The cheat sheet can help us:
- Spend Jewish time with our kid
- Teach the idea that blessings add meaning and gratitude
- Create an object d’art we get to pull out every year
- Exercise all those skills used in cutting, painting, printing, gluing and so forth
And you don’t have to be uber-spiritual or religious to do blessings, y’all. If you read them in English, you can choose transliterations to reflect your comfort level with gender and Divinity, okay? Or, you can paraphrase in the manner that best suits your Jewish parenting style. If you read them in Hebrew, they sound gorgeous even if no one understands a single word.
And here’s the proper intro and craft:
Rosh Hashanah apples and honey are a traditional treat. At my house we make a big platter every year, pour two kinds of local honey into bowls (for a taste test), and reach for the siddur to read the blessings aloud. And then, every year, we can’t find the blessings. Oh, we remember, the Rosh Hashanah blessings aren’t in the siddur. Meanwhile, it’s Rosh Hashanah eve, we are hungry, we are eyeing those gorgeous apple slices and golden bowls of wildflower honey, and we can’t eat. I don’t know about your home library, but ours is woefully short on books with helpful indices proclaiming page numbers for Rosh Hashanah apple and honey blessings. Eating apples and honey without the blessing, well, it’s like slicing challah without the motzi. Blessings are what help transform a snack into a mindful and memorable ritual.
So, here’s one solution: a Rosh Hashanah placemat with the blessings right there on it. Created by your kid using a printable template, apples and paint. Yes, I know that apple prints are not new, but they usually happen at school. These happen at home, with you.
The quick way is to glue the blessings to paper and then apple-print around them. The slower way is to apple-print first and then glue the blessings over the design. The latter version works well for kids who will otherwise obliterate the words with layers of paint.
You will need:
- Construction paper (the bigger the better)
- Blessings printable (see two links below: a jpg and a pdf)
- Scissors (plain or fancy)
- Glue stick
- Paring knife (adults only)
- Cutting board
- Small, flat plates with rim (one per paint color)
- Paint, washable acrylic or tempera
- Metal fork (optional: for the apple’s handle. A chubby toddler fork is ideal.)
- Black marker and apple-color markers (optional)

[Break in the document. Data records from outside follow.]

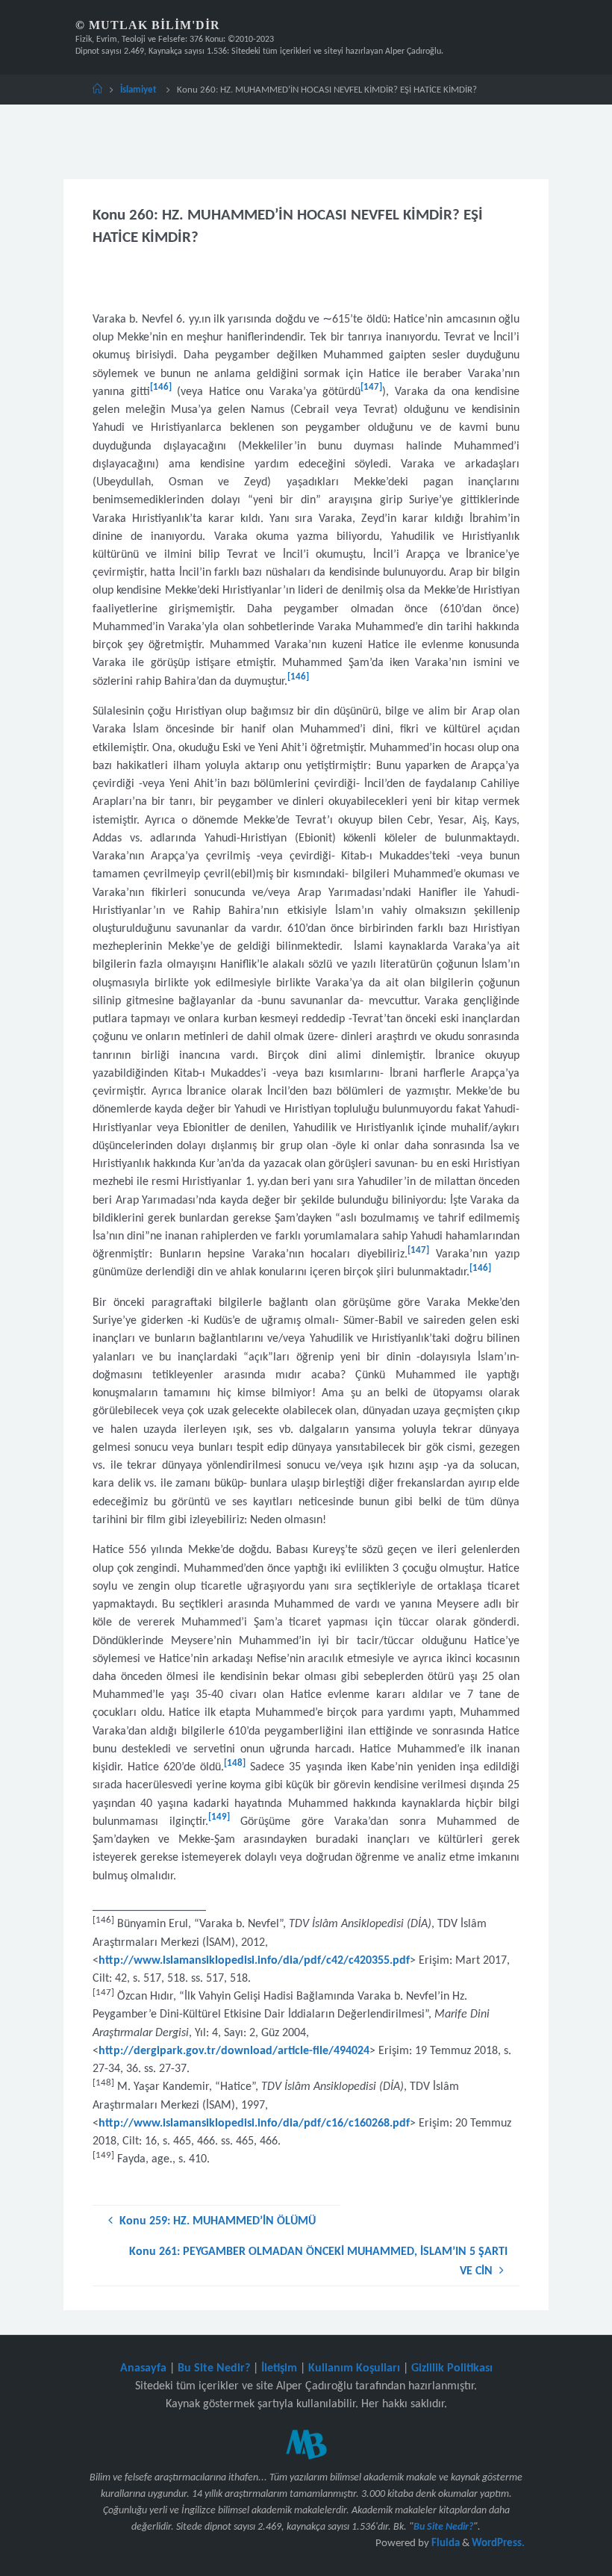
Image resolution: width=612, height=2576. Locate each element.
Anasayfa (143, 2368)
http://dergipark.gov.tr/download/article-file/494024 (234, 2051)
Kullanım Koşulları (354, 2368)
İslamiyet (138, 90)
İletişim (279, 2368)
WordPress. (498, 2543)
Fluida (444, 2543)
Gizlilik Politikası (452, 2368)
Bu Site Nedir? (214, 2368)
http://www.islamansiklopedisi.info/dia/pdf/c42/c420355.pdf (254, 1961)
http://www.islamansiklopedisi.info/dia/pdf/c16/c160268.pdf (254, 2123)
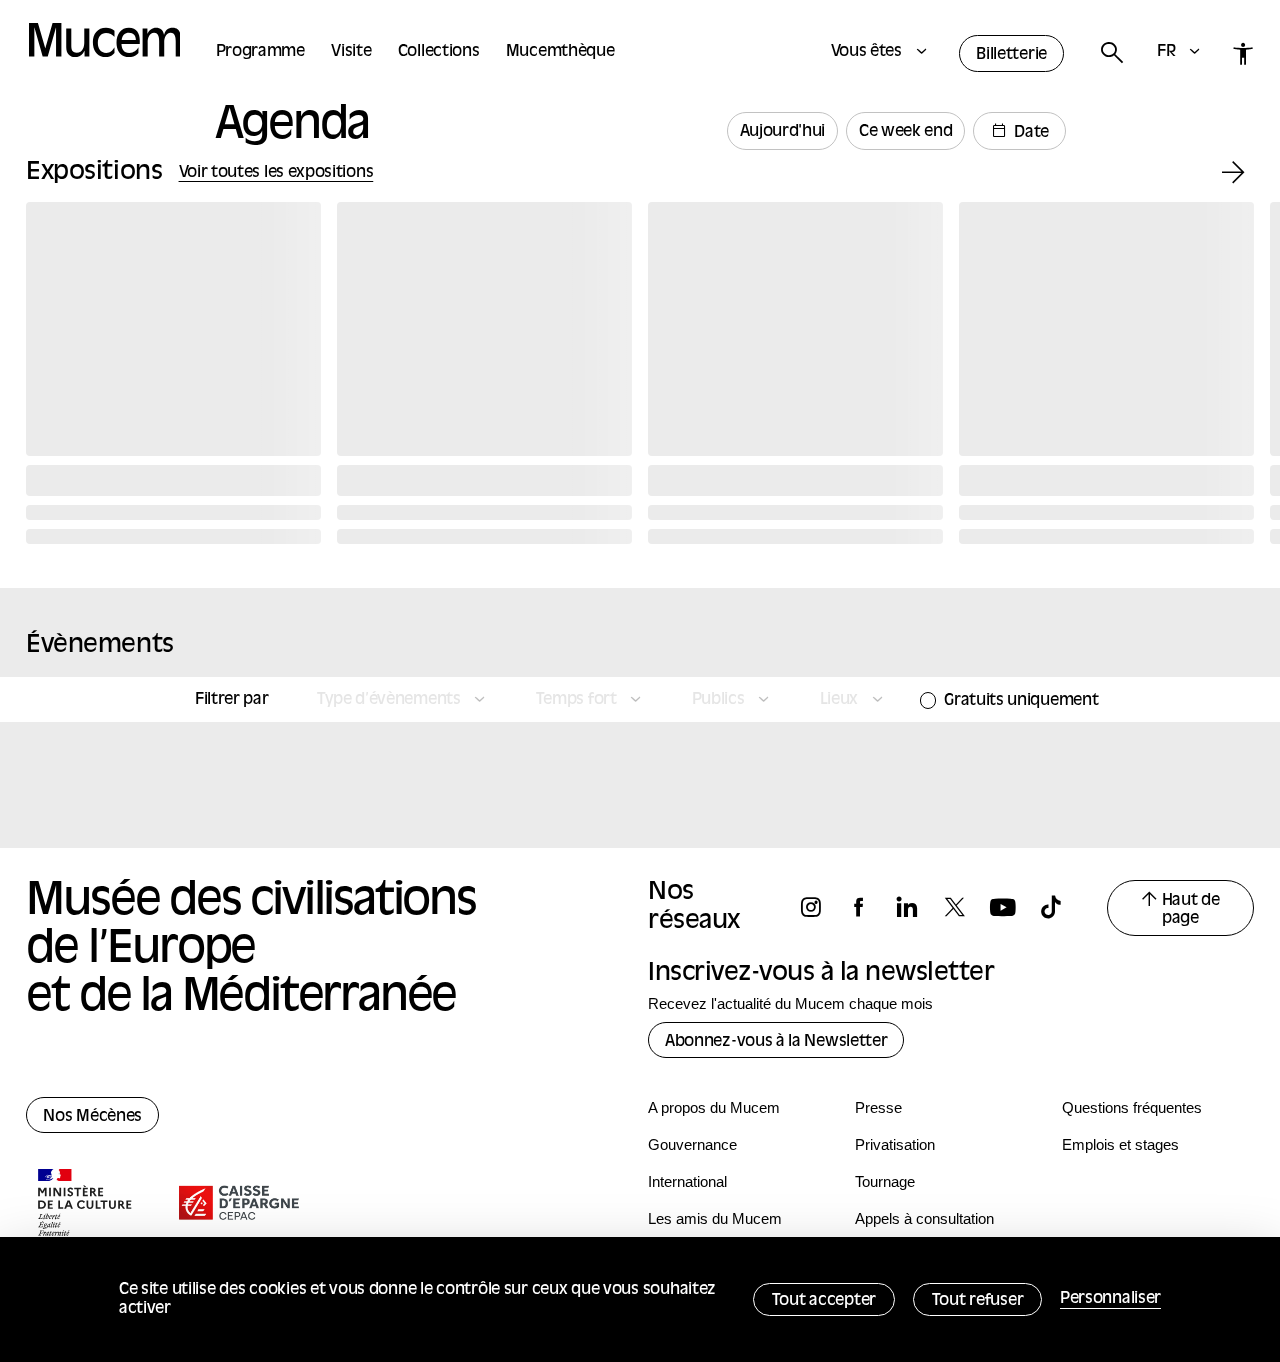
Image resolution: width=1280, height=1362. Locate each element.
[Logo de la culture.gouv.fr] (86, 1205)
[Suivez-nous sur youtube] (1012, 907)
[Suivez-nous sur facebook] (868, 907)
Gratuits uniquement (1021, 701)
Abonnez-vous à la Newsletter (776, 1042)
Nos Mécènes (92, 1117)
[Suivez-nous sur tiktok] (1060, 907)
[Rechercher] (1111, 53)
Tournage (885, 1181)
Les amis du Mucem (715, 1218)
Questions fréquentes (1132, 1107)
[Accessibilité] (1243, 53)
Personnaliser (1110, 1299)
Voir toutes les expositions (276, 173)
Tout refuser (978, 1301)
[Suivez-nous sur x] (964, 907)
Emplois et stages (1120, 1144)
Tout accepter (824, 1301)
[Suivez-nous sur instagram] (820, 907)
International (687, 1181)
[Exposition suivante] (1233, 173)
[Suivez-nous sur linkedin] (916, 907)
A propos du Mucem (714, 1107)
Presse (878, 1107)
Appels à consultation (924, 1218)
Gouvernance (692, 1144)
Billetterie (1011, 55)
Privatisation (895, 1144)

- Contact paper (optional)
- Paper towels (because paint is messy)
1. Print the blessing sheet below. Trim with scissors. Trim in a honey-pot shape if you’ve been reading a lot of Winnie the Pooh lately.
3. Cut the apples in half from top to bottom and in quarters. Cut half horizontally around the equator and ask what your child sees in the middle.* Try to make flat, smooth pieces that will stamp evenly.
4. Poke a fork into each apple piece if you need a handle. This never works for me, but some folks swear by it.
5. Squirt paint onto plate.
7. With the apple cut-side down, stamp the paper. Make as many apple prints as you wish.
8. Let dry. Place at the dinner table so you can see the blessings when the time comes. See the traditional order of a festive Rosh Hashanah dinner here.
Goof ups: leftover paper with apple prints can be cut into individual pictures and glued to cardstock for Rosh Hashanah greeting cards and placecards. Add Shana Tovah, Hebrew for “Happy New Year.” This is classic. Bubbe will plotz.
Option: When placemat is dry, use a black marker to create stems and seeds. Use a green marker to add leaves. If you use white paint for the apples against colored paper, use another marker color to create the peel.
Option: Cover placemat with contact paper or laminate for future Rosh Hashanahs. Add the date and ask your child to sign it (even if he can’t write yet).
*Slice an apple around its equator and the inside reveals a star. Penninah Schram, doyenne of Jewish storytellers, has a lovely tale about this, The Apple Tree’s Discovery. My kid didn’t see a star. He saw a flower. So we made up a story about that.